Dataset entries
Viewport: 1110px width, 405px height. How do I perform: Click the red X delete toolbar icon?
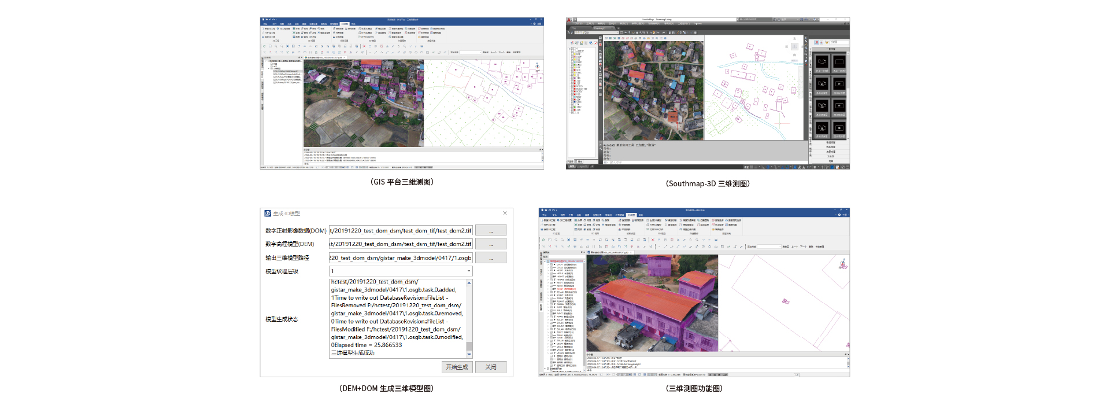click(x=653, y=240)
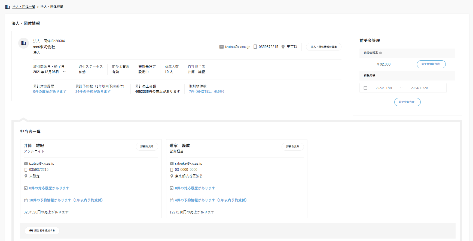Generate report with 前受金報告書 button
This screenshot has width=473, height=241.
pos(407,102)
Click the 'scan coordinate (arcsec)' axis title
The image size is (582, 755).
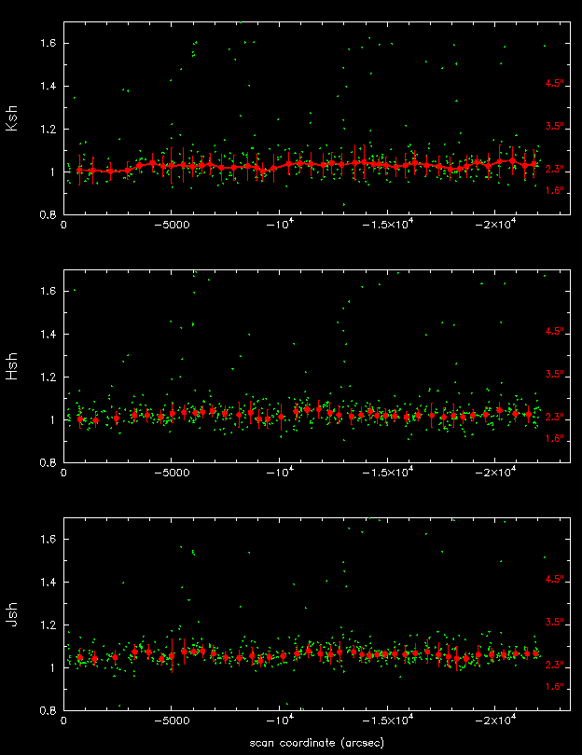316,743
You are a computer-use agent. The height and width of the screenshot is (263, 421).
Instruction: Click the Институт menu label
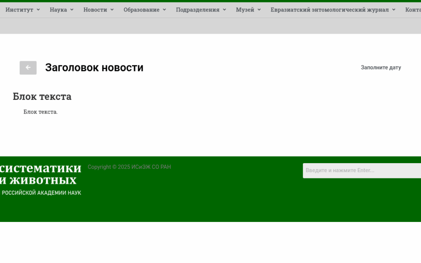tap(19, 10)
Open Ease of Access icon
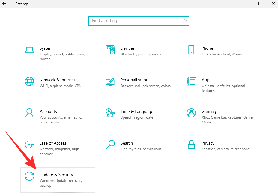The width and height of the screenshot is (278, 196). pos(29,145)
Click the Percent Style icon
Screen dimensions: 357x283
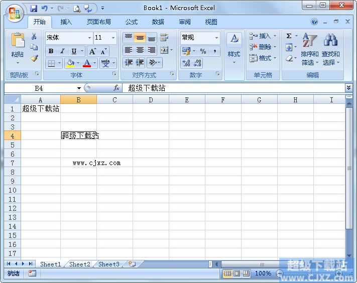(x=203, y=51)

> **Task**
Copy the entries word for word, from the line containing "You are a computer-use" through the last line of the entries. Leave the pictures out of your copy.

> **The solution**
You are a computer-use agent. The height and width of the screenshot is (263, 421).
Instruction: Click the Институт menu label
tap(19, 10)
Open Ease of Access icon
The width and height of the screenshot is (278, 196). pos(29,145)
Click the Percent Style icon
Screen dimensions: 357x283
(x=203, y=51)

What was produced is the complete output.